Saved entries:
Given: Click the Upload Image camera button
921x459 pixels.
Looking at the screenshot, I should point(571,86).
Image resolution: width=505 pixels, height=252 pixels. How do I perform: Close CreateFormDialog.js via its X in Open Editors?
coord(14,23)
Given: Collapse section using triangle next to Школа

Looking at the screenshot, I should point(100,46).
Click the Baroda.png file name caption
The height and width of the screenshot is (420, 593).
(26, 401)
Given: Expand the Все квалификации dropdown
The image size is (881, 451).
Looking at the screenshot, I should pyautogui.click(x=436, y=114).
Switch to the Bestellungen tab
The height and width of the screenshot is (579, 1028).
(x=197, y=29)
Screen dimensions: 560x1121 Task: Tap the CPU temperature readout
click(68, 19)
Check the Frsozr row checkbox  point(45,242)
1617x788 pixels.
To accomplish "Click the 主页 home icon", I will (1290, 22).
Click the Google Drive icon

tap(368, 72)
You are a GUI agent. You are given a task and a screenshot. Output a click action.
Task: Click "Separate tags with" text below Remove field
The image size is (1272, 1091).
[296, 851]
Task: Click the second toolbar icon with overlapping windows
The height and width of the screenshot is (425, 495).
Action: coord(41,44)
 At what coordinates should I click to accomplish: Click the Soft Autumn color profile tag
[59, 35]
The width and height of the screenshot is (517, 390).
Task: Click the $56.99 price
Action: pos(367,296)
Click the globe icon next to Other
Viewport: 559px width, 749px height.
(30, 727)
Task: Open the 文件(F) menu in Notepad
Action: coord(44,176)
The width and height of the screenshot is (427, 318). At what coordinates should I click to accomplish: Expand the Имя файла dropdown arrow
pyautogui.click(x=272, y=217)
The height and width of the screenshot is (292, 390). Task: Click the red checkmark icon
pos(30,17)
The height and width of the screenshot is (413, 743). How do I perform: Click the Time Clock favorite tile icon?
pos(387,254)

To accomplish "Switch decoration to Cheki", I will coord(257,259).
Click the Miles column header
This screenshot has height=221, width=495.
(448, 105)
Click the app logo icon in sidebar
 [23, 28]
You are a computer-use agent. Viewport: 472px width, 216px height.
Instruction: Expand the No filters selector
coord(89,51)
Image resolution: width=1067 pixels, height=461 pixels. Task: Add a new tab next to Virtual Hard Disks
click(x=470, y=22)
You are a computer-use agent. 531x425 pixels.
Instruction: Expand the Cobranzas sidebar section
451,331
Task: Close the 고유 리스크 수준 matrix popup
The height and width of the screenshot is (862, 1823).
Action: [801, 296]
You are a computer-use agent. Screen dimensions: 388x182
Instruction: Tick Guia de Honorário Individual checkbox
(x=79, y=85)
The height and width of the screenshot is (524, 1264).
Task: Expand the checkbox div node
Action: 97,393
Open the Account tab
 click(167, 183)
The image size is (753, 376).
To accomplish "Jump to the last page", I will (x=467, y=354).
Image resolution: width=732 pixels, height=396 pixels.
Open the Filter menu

### Problem requirements
Find the word "computer" in the entries, then copy out every line that has it.

### Reply to the exercise
You are a computer-use agent. Viewport: 472px width, 216px height.
You are a computer-use agent. 531x425 pixels.
You are a computer-use agent. Screen dimensions: 388x182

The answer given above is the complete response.